Pete Rothschild, owner of Rothschild Development in St. Louis, has been investing with Holt & Shapard for several years. "Everybody laughs at the gold bugs -- they're supposed to be the guys with the bomb shelters," he said. "But the more you look into the people who are doing it and the reasons they're doing it, the more sense it makes. I've made a lot of money."

Obviously, Holt is passionate about gold: "It has intrinsic value. It's rare, it's limited, and it has existed as a currency for over 5,000 years. It requires a tremendous amount of energy, time, and effort to manufacture or bring to the surface from a mine -- and it's unlike paper money, which is printed daily and endlessly by central banks all over the world."

But, he emphasized, "I'm not a gold bug. We have built these portfolios, which now consist of 100 percent gold and silver mining companies, because that's where the best opportunity is. But when it's time to get out, we will. In time, we may move back entirely into the traditional market."

Holt & Shapard (that's Charles Shapard, who does the firm's marketing) is currently invested in nine Canadian and U.S. mining stocks. More than 40 percent of its investments are in one stock, ECU Silver Inc., a midsize company based in Toronto. Holt bought the stock at 40 cents a share a year ago; it currently is trading at $2.70 a share.

Besides gold and silver, ECU mines copper and zinc, which also are seeing price increases.

Still, doesn't a 40 percent stake make Holt nervous?

"I've put a tremendous amount of research into it," he said. "I've been to the mine in Mexico, and the amount of gold, silver, copper, and zinc in the mine is significant."

And he sees gold skies ahead. "Gold prices will continue to climb, especially as the U.S. continues to run massive budget, trade, and current account deficits," he said. "Nobody knows where it will peak, but I wouldn't be surprised to see the price double from here, triple perhaps, before the bull market ends."

Although gold is not bought aggressively by investors in the United States, it is in many other parts of the world. "India, where they worship gold, consumes 25 percent of the world's annual production," Holt said. "And there is a growing demand for gold in the Middle East and in China, where a little over a year ago residents couldn't even own gold. The same is true in Korea, Turkey, Argentina and Russia. That's what has taken the price up."

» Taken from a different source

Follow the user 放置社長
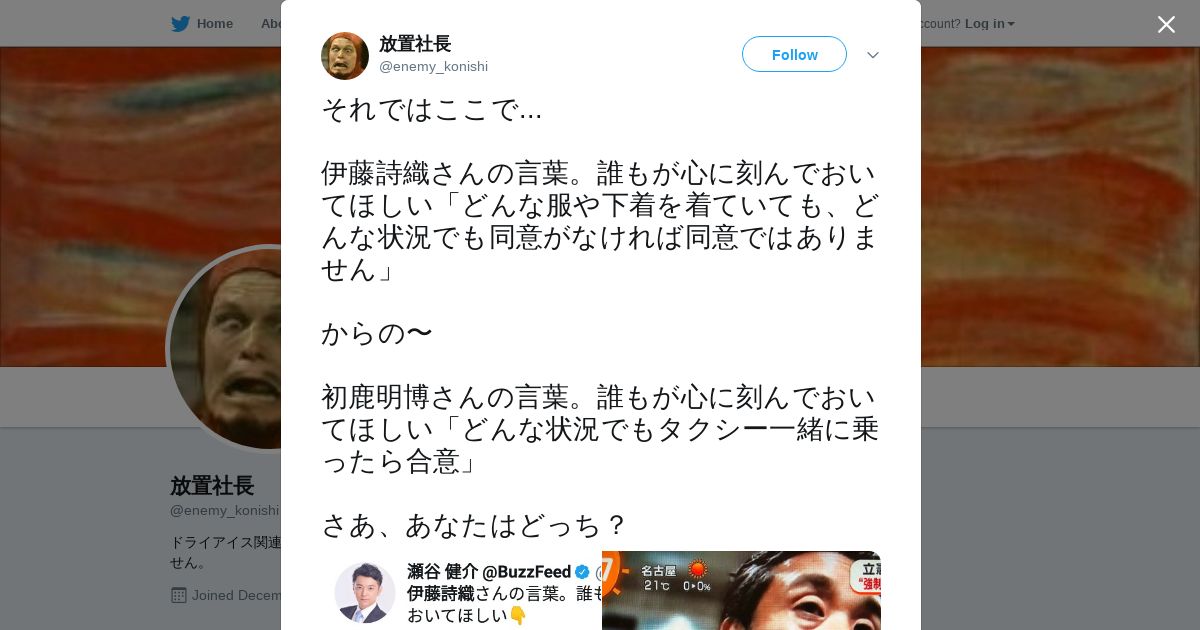(x=794, y=54)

As for his lonely outpost, he said there's a reason for that.

"Gold is, by definition, a hedge against the types of assets that Wall Street promotes. Remember, gold is a proxy, it's a fear factor, it's a thermostat," Holt said. "Most brokers, especially retail brokers, follow a cookie-cutter approach. They'd rather sell their traditional assets of stocks and bonds. To sink your feet into this asset class as an adviser, you have to run counter to all the traditional direction that Wall Street has given you."